The conclusions of this study were drawn from experiments with naked viruses, which constitute the main fraction of enteric viruses. However, enveloped viruses, such as coronaviruses, can also be excreted in HEAM (97), and they are expected to behave differently due to the instability of the lipid bilayer under alkaline conditions. It was observed that phospholipids were cleaved at a rate of ∼1 × 10⁻² day⁻¹ at 40°C and pH 9 (98), which is close to the RNA cleavage rate constant for similar conditions (1.6 × 10⁻² day⁻¹ at pH 9 and 37°C) (65). Consequently, Elving et al. (99) showed that MS2 was more persistent than the enveloped dsRNA phage Φ6 and the enveloped ssRNA influenza A virus during composting of manure at 35 to 55°C. Similarly, Ye et al. determined that, independent of genome type, enveloped viruses (ssRNA murine hepatitis virus and dsRNA phage Φ6) were inactivated at higher rates than naked viruses (MS2 and dsDNA phage T3) in wastewater (100). In contrast, Emmoth et al. (17) did not observe a significant influence of the envelope among ssRNA virus inactivated in manure at 4 to 25°C.
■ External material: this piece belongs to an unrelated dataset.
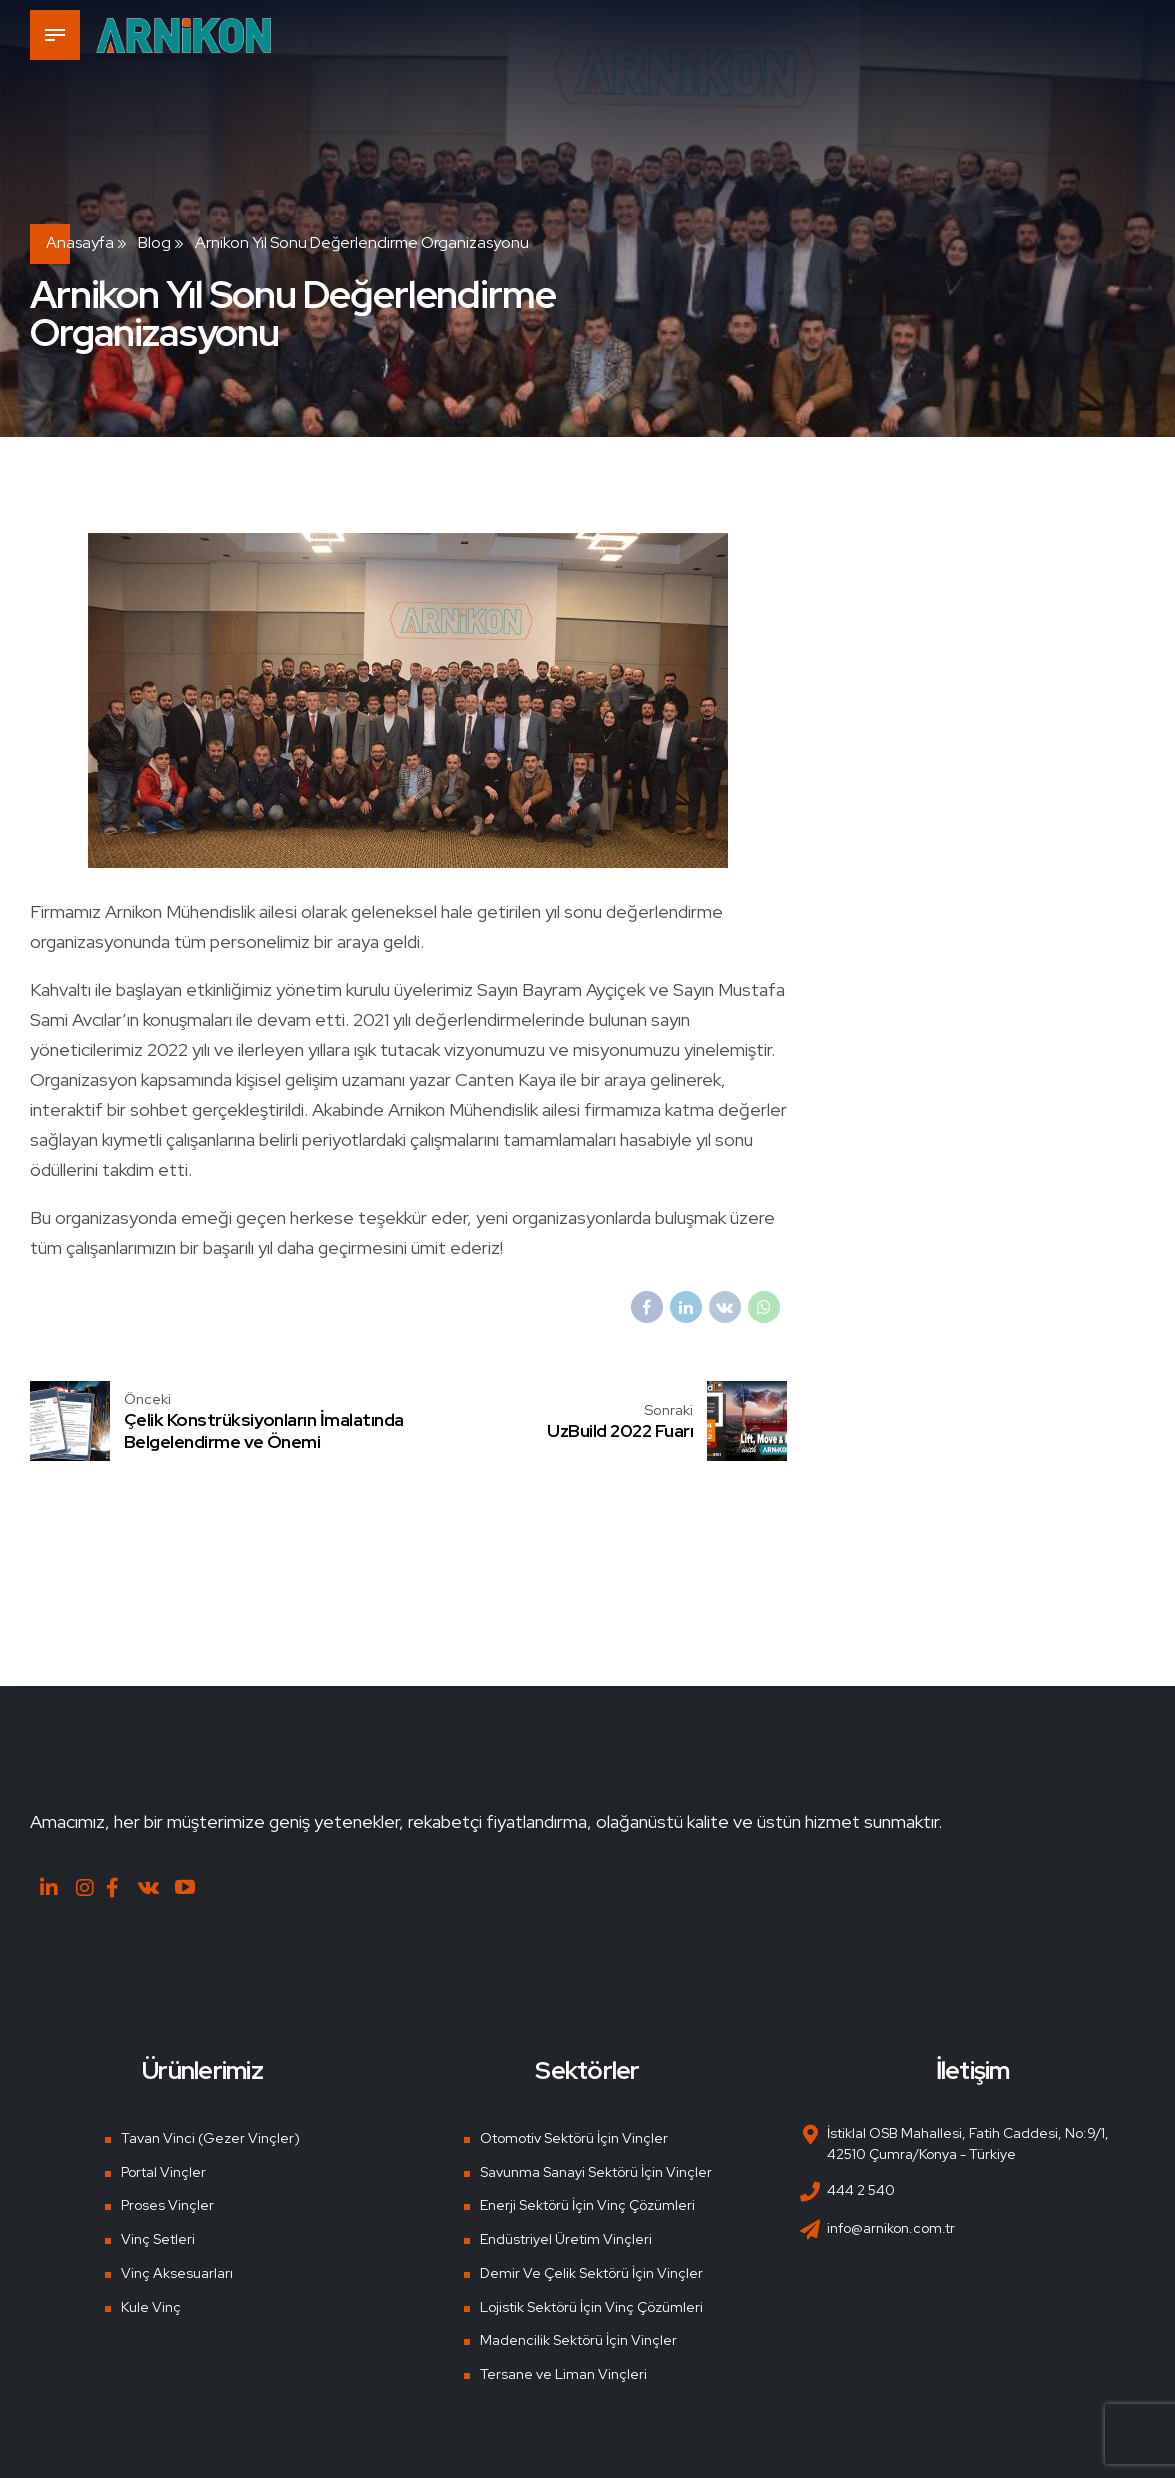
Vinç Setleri (158, 2239)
Concerns about fecal-oral transmission of viruses responsible for recent outbreaks, such as coronavirus (severe acute respiratory syndrome [SARS]) (101, 102) or filovirus (Ebola virus) (103), may be partially quelled from the results of this study. The facts that they are ssRNA viruses and possess an envelope make them very sensitive to inactivation in human excreta during simple treatment, such as storage or mesophilic digestion, if mildly alkaline conditions with substantial amount of NH_3(aq) are reached.
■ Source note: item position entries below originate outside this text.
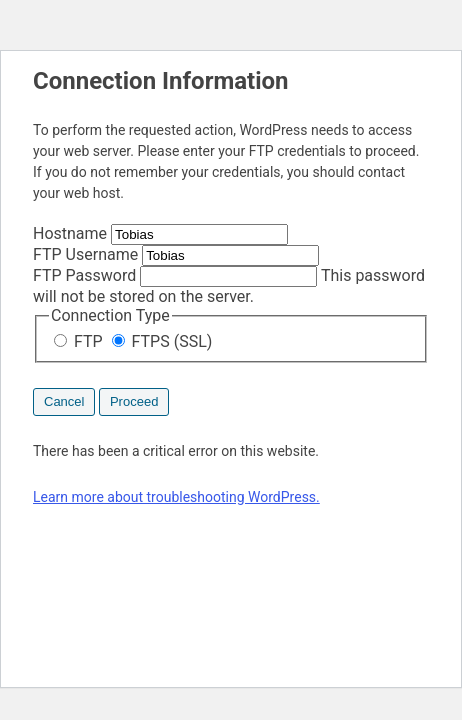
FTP (80, 341)
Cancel (64, 401)
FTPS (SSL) (162, 341)
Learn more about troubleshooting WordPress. (176, 497)
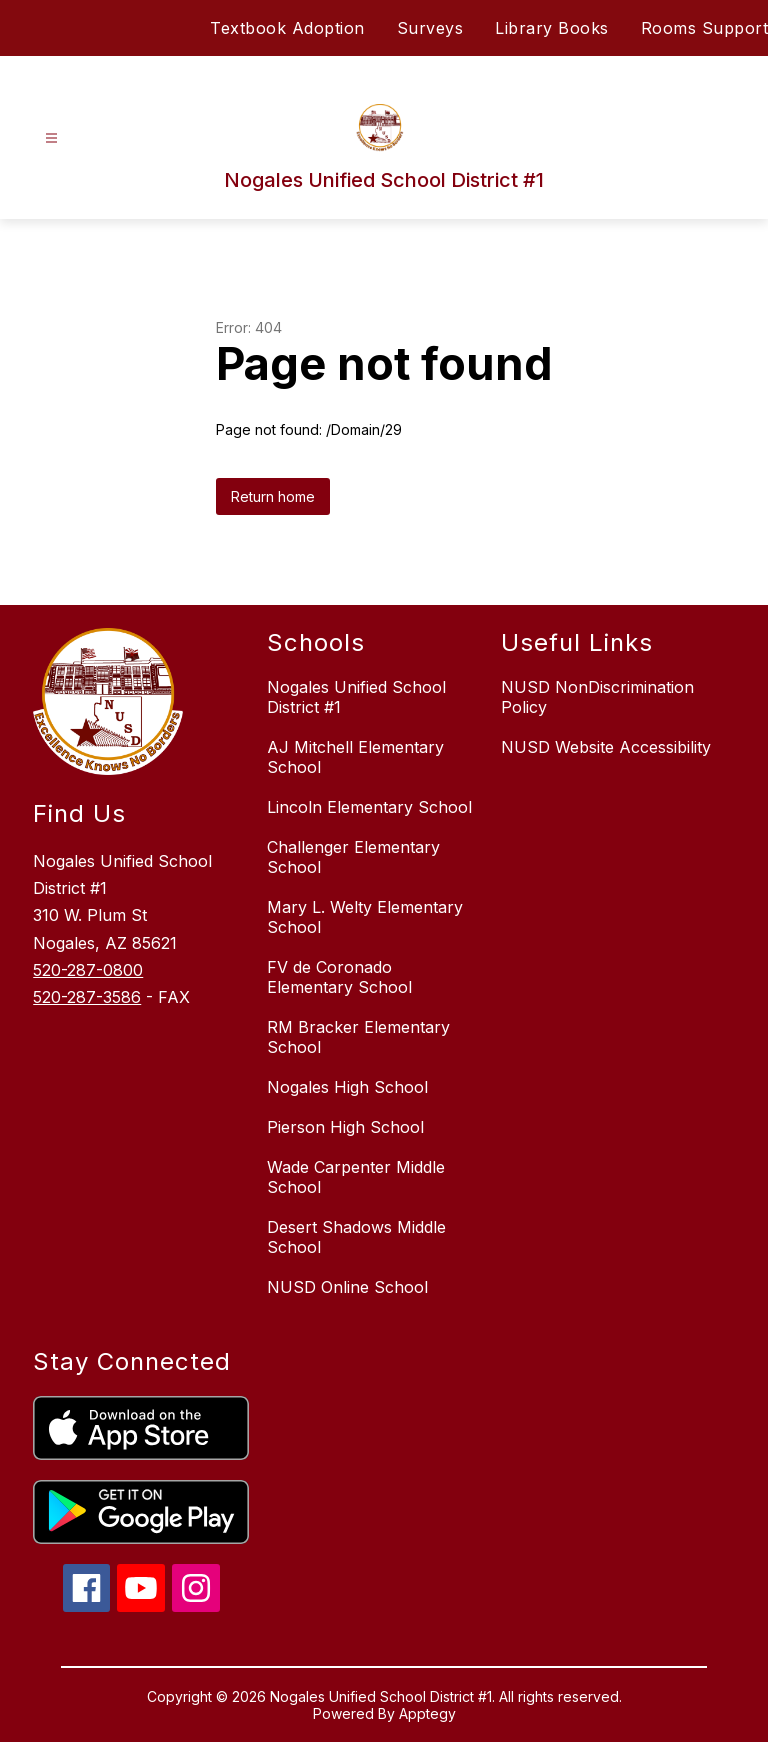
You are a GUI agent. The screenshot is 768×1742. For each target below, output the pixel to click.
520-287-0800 (88, 970)
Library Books (552, 28)
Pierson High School (345, 1127)
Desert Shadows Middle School (356, 1237)
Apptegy (427, 1713)
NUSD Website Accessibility (606, 747)
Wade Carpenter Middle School (356, 1177)
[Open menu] (51, 138)
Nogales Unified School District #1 (356, 697)
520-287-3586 (87, 997)
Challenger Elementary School (353, 857)
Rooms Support (705, 28)
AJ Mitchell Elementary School (355, 757)
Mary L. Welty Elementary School (365, 917)
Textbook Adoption (287, 28)
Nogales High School (347, 1087)
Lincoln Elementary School (369, 807)
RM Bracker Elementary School (358, 1037)
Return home (273, 496)
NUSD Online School (347, 1287)
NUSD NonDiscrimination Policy (597, 697)
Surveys (430, 28)
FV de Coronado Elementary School (339, 977)
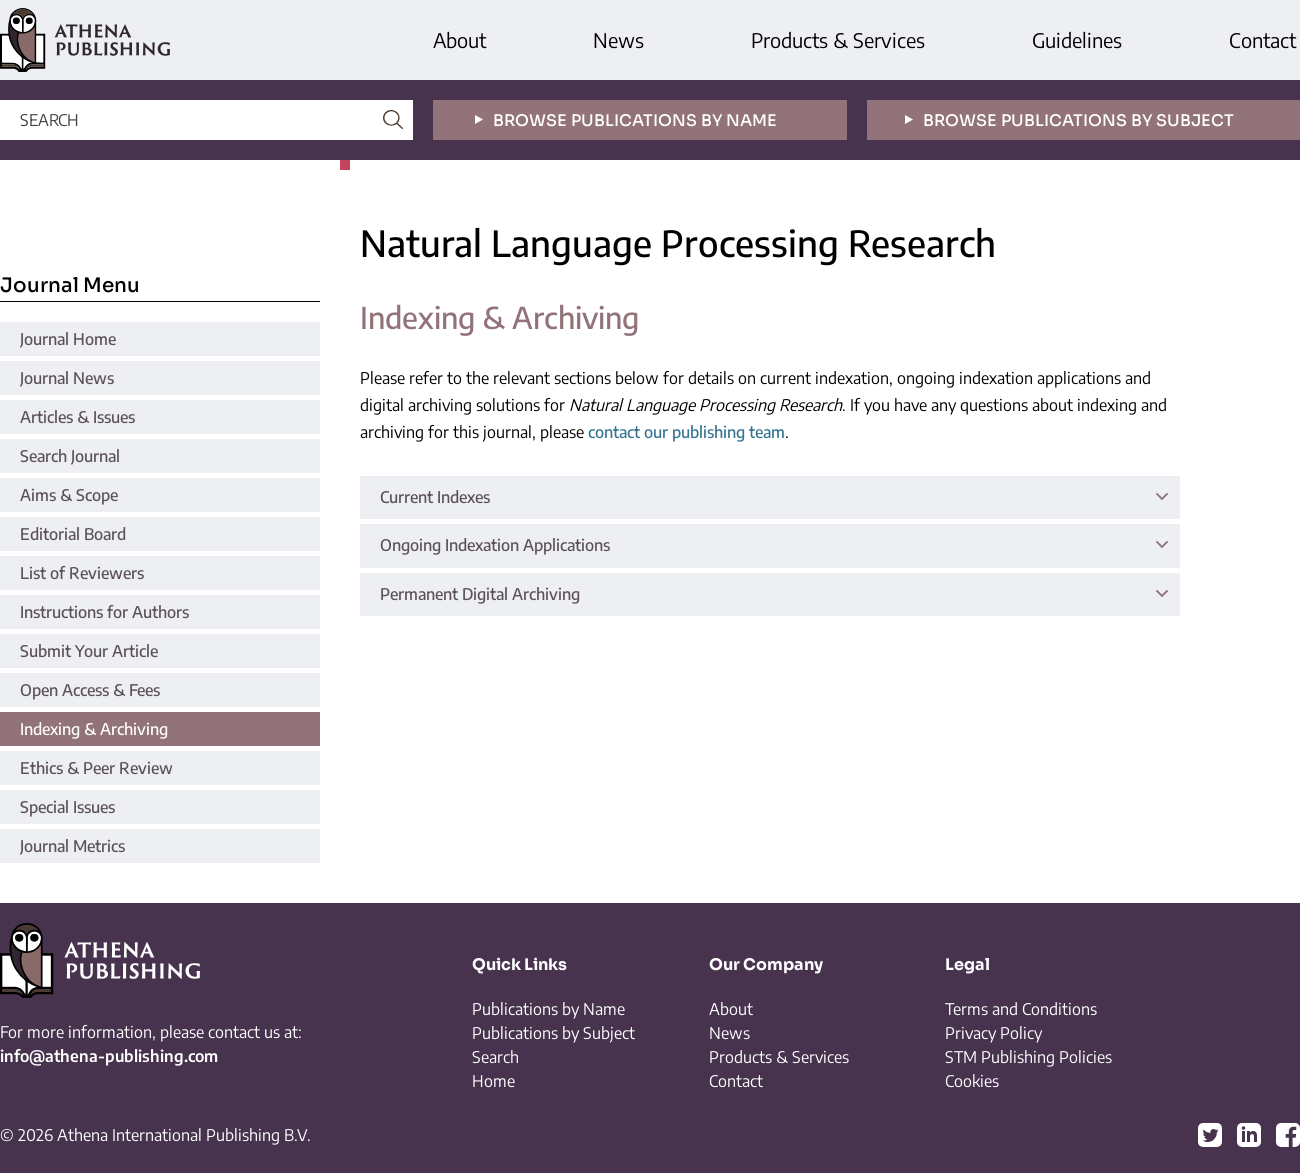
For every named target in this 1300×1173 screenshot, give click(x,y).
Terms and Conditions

Finally, based on the results of this study and work by others referenced herein, we can issue recommendations regarding the use of indicators for the inactivation of actual human viruses in HEAM. Consistent with the suggestion by Emmoth et al. (17), we propose the use of MS2 as a conservative indicator to assess the inactivation of ssRNA viruses in HEAM treated under mildly alkaline conditions (pH 7.0 to 9.5) and at moderate temperatures (4 to 35°C). The very stable ΦX174 or dsDNA phages (T phages, PRD1, or Salmonella phage 28B) can be used as indicators for persistent viruses. Under higher pH and temperature conditions, however, the use of very resistant viruses, such as ΦX174 or parvovirus, may overestimate treatment requirements.